How to complete this task
Return only what runs from the line containing "Given: Tap the" through the last line of the entries below, exactly, omitting pictures.

Dataset entries
------------

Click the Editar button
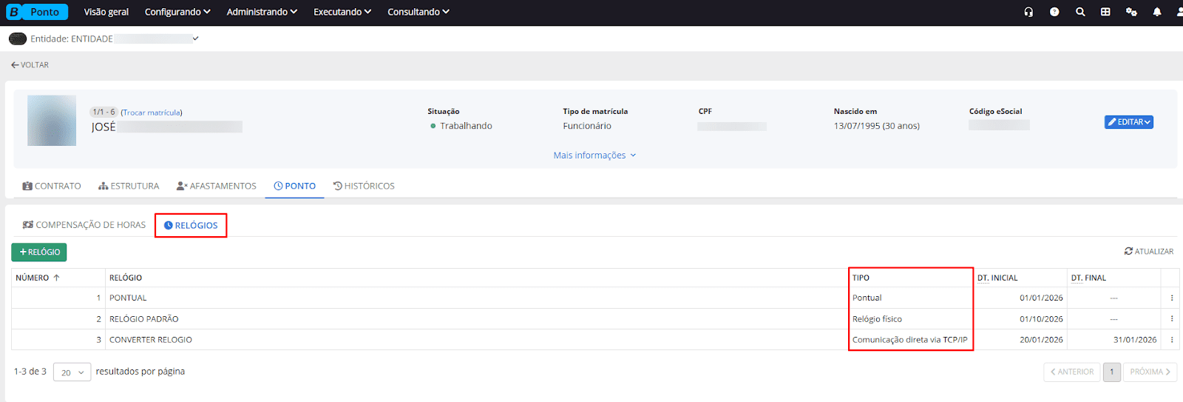The image size is (1183, 402). point(1128,122)
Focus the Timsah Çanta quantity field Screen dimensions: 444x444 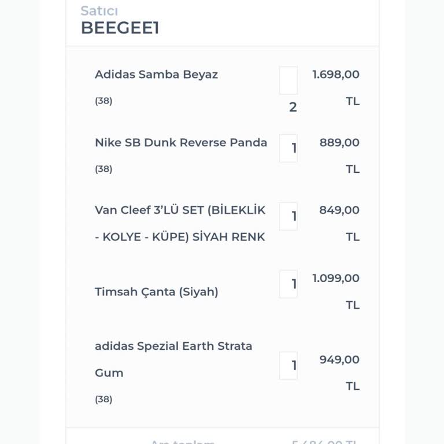click(x=288, y=284)
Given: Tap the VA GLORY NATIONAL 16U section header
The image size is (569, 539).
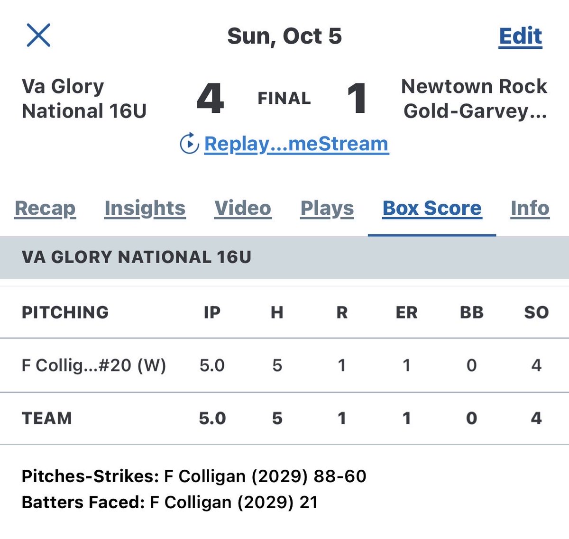Looking at the screenshot, I should [x=137, y=257].
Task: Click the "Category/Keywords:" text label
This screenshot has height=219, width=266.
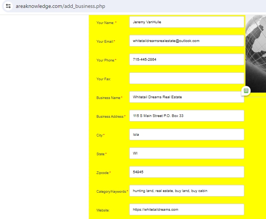Action: [112, 192]
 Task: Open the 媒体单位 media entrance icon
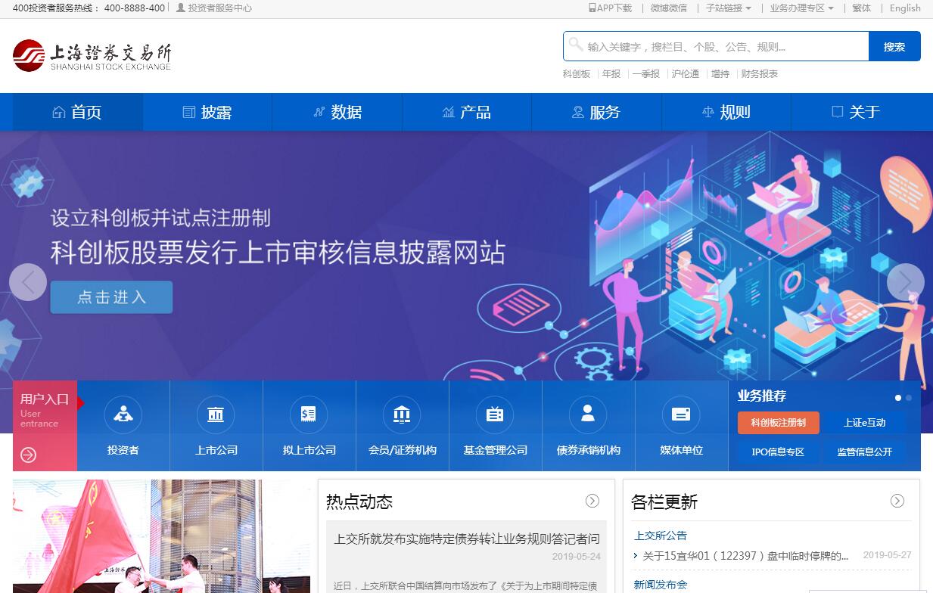point(681,414)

------------

Exercise answer
Given: Tap the VA GLORY NATIONAL 16U section header
The image size is (569, 539).
Looking at the screenshot, I should [x=137, y=257].
Task: Click the "Category/Keywords:" text label
This screenshot has height=219, width=266.
Action: [112, 192]
 Task: Open the 媒体单位 media entrance icon
point(681,414)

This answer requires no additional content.